Exploiting Input Sanitization for Regex Denial of Service
This is a brief for the research paper “Exploiting Input Sanitization for Regex Denial of Service”, published at ICSE 2022. This work was led by my students Efe Barlas and Xin Du. The full paper is here. They also wrote this brief, which I have lightly edited.
In this article we use the word “regex” as shorthand for “regular expression”.
Summary
Regexes are common in software and are great tools for dealing with string processing tasks. Unfortunately, in many programming languages, the default regex engine may consume a lot of computational power. Some regexes take polynomial or even exponential time to process a string, based on the string length. If this processing happens on the server side, it could consume a significant amount of resources. This property creates a security threat: if an attacker knows the regexes used on the server side, then they can craft strings to trigger a costly regex match, and cause regex-based denial of service (ReDoS).
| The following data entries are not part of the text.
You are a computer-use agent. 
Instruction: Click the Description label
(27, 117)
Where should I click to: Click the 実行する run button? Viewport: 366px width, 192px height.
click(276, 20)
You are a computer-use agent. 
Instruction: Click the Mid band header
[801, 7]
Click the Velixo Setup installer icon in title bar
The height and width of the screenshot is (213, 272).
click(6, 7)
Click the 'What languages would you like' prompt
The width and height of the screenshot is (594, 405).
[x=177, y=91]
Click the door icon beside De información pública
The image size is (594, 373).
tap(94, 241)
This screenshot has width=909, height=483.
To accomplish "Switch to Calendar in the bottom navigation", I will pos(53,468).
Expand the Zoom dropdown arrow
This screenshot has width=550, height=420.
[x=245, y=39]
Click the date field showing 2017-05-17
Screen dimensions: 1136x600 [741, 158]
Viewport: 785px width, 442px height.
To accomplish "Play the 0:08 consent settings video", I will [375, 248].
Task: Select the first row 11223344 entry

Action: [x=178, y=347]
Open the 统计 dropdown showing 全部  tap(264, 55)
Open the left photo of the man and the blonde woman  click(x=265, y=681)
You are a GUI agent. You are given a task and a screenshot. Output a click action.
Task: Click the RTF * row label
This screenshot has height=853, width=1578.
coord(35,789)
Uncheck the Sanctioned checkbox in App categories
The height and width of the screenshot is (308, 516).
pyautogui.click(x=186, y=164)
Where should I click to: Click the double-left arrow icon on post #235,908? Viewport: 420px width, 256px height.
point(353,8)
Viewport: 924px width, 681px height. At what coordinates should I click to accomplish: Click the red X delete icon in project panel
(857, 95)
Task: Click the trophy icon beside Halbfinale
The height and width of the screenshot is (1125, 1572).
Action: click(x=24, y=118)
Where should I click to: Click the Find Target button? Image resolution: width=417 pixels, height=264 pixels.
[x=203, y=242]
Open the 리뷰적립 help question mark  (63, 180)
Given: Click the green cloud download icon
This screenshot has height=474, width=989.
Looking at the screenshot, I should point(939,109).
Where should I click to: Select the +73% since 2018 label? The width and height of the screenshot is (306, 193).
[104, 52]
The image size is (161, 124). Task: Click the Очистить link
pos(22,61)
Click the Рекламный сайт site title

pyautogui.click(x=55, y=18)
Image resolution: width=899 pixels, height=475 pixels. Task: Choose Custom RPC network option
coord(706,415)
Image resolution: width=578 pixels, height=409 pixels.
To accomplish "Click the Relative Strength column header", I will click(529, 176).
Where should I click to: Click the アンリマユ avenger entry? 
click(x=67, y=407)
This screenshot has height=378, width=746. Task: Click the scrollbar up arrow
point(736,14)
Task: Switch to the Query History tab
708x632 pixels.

For example, Cloudflare had a regex-based outage in 2019 that affected thousands of its customers [1].
Although it is hard for hackers to get access to the backend code and learn what regexes are used there, web services sometimes publish regexes backend to help users understand requirements. We wondered if this decision exposes web services to ReDoS risks.
- We conducted a black-box study to (ethically) measure ReDoS vulnerabilities in live web services We apply an assumption that client-side sanitization logic, including regexes, is consistent with the sanitization logic on the server-side. We investigated both HTML forms and API specifications. Our result showed that regexes in API specifications pose a greater ReDoS threat. We discovered ReDoS vulnerabilities in several web domains, including domains operated by Microsoft and by Amazon.
- To mitigate against ReDoS, we believe that there are better solutions than not publishing regexes at all [9]. This leaves two options: figuring out how to easily turn unsafe regexes into safe regexes (researchers don’t yet know how to do this perfectly) or adopting a safe regex engine for input sanitization.
We think the second option is a good long-term choice. To help web services switch to a safe regex engine and eliminate the threat of ReDoS in input sanitization, we provided engineers with an easy way to use a safe regex engine — that way they can write whatever regexes they want, and not need to worry about ReDoS. As a proof of concept, we added this feature to Ajv [13]. Using our feature [10], engineers can use a safe regex engine with one line of code.
Background
Regexes
Many software engineers use regexes to check whether the input from users meets requirements. For example, regexes can be used to examine whether passwords have both uppercase and lowercase letters. Another use case is for API specifications to help users better understand the data format of each API.
Unsafe Regexes and ReDoS
Some regexes may take a lot of time when processing through certain strings. This can happen when an unsafe regex is used under an unsafe regex engine. You might be curious what makes a regex unsafe. It is this: when a regex can parse a string in multiple ways, the engine may try every single one of them, resulting in problematic time complexities ranging from polynomial to exponential [11]. For a more detailed explanation, take a look at this post.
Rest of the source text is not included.